For that matter, there are also any number of less than legal financial ploys that may sound like normal business practices but, in actuality, would leave the borrower open to charges of fraud. In the same way the malfeasant loan officers may urge homeowners to go with appraisers promising to pump up home values to tens of thousands of dollars more than the properties are actually worth or fool with pay stubs and tax records to suggest greater gross incomes than the true earnings, some debt management professionals might even advice that their client ask for a different Employee Identification Number.
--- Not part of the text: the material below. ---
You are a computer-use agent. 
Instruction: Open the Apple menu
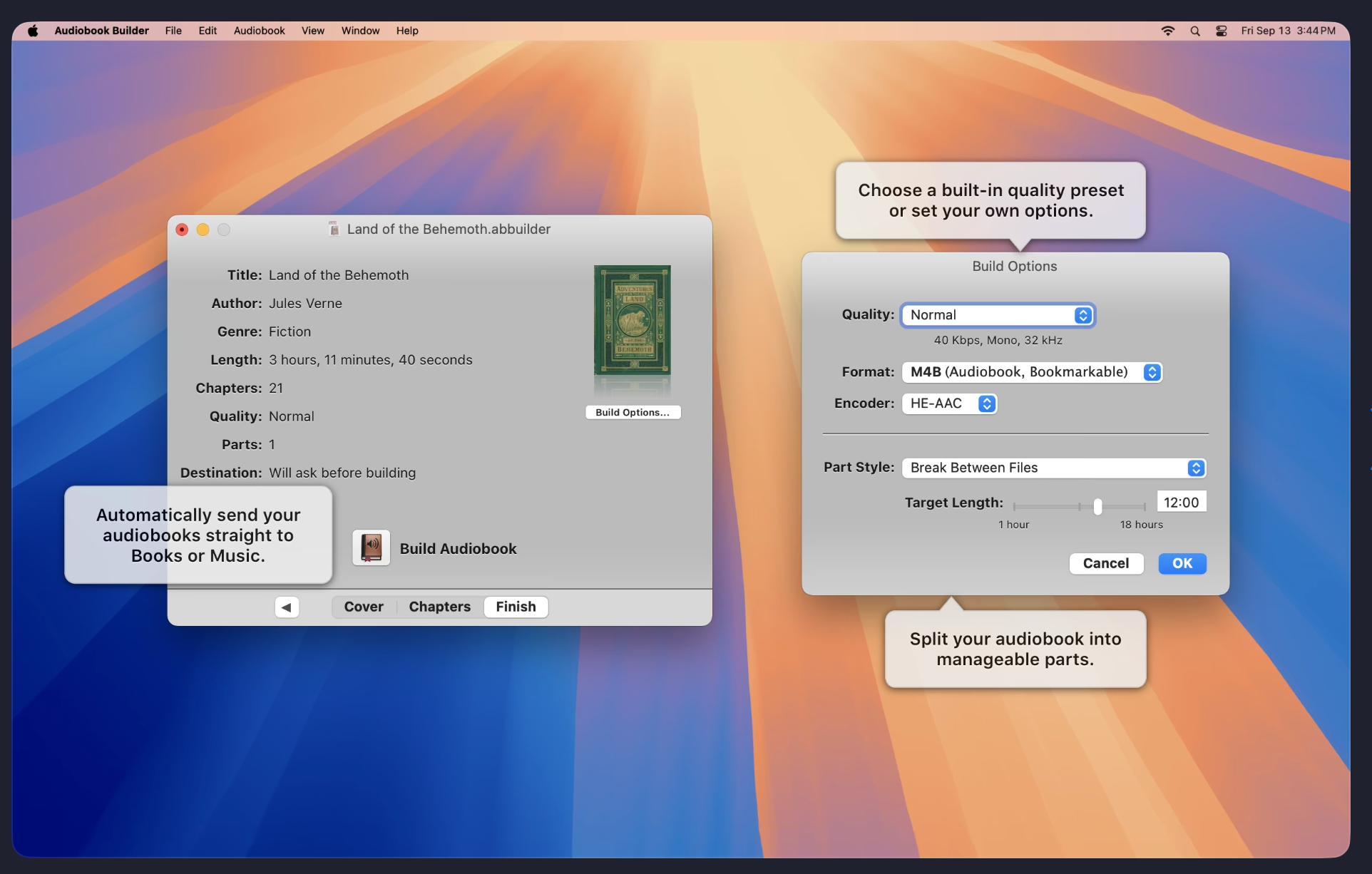pos(33,31)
The purpose of altering Employee Identification Numbers is purely to trick lenders into disregarding credit report information and would be thought of as highly fraudulent behavior punishable by the fullest extent of the law. Before signing off on any such activity, make sure that you contact an attorney or – at the least – read up on the consequences of such actions. Whatever minimal savings may result from these sort of tactics are hardly worth the legal struggles that may ensue.
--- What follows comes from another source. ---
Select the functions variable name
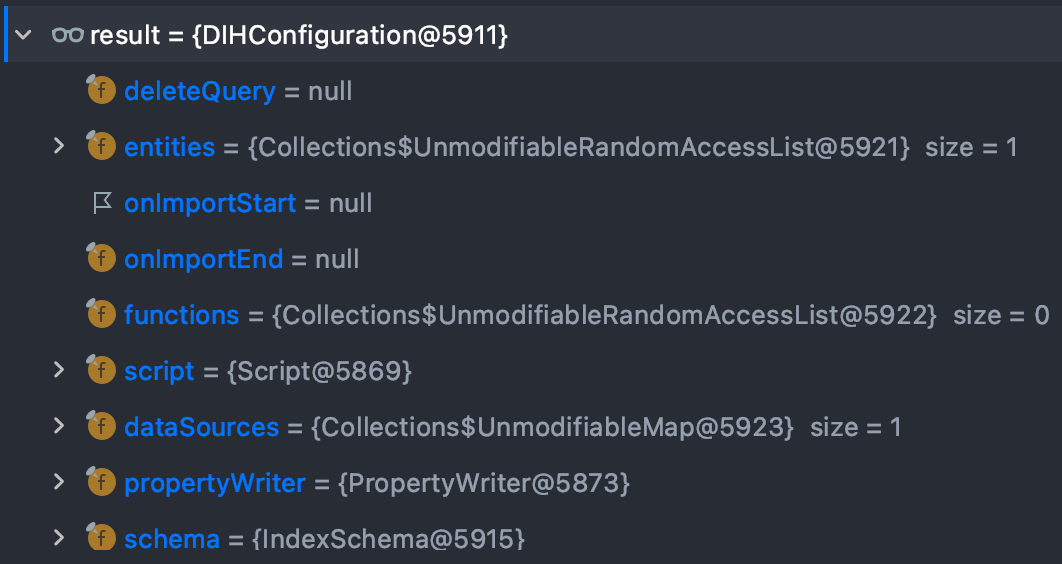Viewport: 1062px width, 564px height. point(181,316)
All of these warnings are not meant to turn prospective borrowers away from the good that proper and law abiding debt management counselors could do for household dearly in need of debt relief. The overwhelming majority of specialists working in these fields obey the strict letter of the law and, even beyond that, the specific rules of their chosen field. Most debt professionals enter the industry because they enjoy helping borrowers climb through the thickets of debts and find a better life for themselves and their families. Do not assume, just because of a few bad apples, that debt management specialists should be considered suspicious solely because of the nature of their work. As with any profession – from mechanics to congressmen – there are always bound to be a few brigands only out for themselves, but, with careful study of their company and a close reading of precisely what they are attempting to do, it is not that difficult to figure out which ones you should trust.

My name is Cole I am a professional in the financial fields of bankruptcy and debt settlement.